Lawrence-Lightfoot concurs. "I have the view-I think it's shared by my colleagues-that there should be at least three pieces to the Project: one is research, two is policy, and three is direct intervention at the local level," she says. "Harvard is particularly good at research and pretty good at developing policy, but we also need to reach out at the local level so as not to be just another think tank. These three pieces have to be related and make sense to a wider community. We have to establish a framework that takes account of the ways various institutions get involved in children's lives and development, and how they intersect."

Charles Deutsch also believes that there has to be "a connection between academic learning and service work done in the community." A senior program associate at HPSC and an instructor at the School of Public Health, Deutsch observes that Harvard can bring "high-visibility institutional leadership to working with the community. The University's engagement in the community has to be visible from the president on down."
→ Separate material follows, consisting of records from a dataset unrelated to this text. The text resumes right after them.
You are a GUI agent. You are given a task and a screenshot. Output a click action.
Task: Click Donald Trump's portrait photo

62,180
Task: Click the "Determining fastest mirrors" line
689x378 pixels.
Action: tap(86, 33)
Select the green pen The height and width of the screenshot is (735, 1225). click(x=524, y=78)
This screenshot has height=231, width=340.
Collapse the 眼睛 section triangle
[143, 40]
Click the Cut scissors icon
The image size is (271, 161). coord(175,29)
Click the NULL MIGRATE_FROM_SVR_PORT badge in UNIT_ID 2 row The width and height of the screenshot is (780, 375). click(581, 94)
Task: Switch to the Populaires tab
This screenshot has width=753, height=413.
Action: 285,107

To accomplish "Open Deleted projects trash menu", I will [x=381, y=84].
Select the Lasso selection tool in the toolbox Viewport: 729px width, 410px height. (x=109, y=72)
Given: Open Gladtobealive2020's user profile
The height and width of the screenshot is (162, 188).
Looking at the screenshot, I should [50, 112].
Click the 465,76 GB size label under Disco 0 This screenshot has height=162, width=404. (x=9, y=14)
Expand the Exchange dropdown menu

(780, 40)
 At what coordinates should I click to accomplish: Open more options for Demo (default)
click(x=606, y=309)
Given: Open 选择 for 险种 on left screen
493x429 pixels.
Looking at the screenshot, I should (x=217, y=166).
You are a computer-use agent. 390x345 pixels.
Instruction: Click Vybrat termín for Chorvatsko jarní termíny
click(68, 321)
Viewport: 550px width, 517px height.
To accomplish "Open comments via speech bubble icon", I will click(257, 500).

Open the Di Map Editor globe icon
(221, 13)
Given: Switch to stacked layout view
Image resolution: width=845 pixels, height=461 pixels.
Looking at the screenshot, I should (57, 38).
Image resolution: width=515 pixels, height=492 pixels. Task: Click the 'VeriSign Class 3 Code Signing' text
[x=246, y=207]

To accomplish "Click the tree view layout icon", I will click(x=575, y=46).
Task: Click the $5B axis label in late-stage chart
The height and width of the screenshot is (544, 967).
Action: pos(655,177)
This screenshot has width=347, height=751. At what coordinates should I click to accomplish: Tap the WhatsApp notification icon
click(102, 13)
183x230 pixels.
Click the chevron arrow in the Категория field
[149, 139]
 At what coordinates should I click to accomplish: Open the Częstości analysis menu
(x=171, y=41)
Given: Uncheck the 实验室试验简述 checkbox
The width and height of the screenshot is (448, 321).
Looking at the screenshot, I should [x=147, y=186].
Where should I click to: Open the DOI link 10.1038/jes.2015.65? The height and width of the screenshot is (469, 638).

In 1994 Deutsch organized a national conference on health and education, jointly sponsored by Harvard and the Centers for Disease Control and Prevention, to address the roles and responsibilities of colleges and universities in improving children's health and readiness to learn. One outcome of that conference is a new Harvard-based national committee on higher education and the health of youth, chaired by professor of social medicine emeritus Julius Richmond. The committee seeks to inspire and assist American colleges and universities to "become collectively engaged with urgency in a national endeavor to improve the health of children and youth."

Practicing what he preaches, Deutsch organized a city-wide leadership forum this October for Cambridge school, hospital, and human-service administrators that emphasized the importance for young people of making connections between health and education. "There's a new recognition that children have to be healthy and safe in order to learn," he says. "The University shares in the responsibility to find ways to improve kids' futures through partnerships with the community.Through HPSC, President Rudenstine is saying that working with the community to improve kids' lives is really important to our institution because we're members of the community. If we do our work well, maybe we can promote what Ernie Boyer [late president of the Carnegie Foundation for the Advancement of Teaching] called 'a national love of children.'"


John de Cuevas '52 has written articles for this magazine on the Graduate School of Education, on the plight of children, and (with Kathleen Koman) on Harvard's mind, brain, and behavior initiative.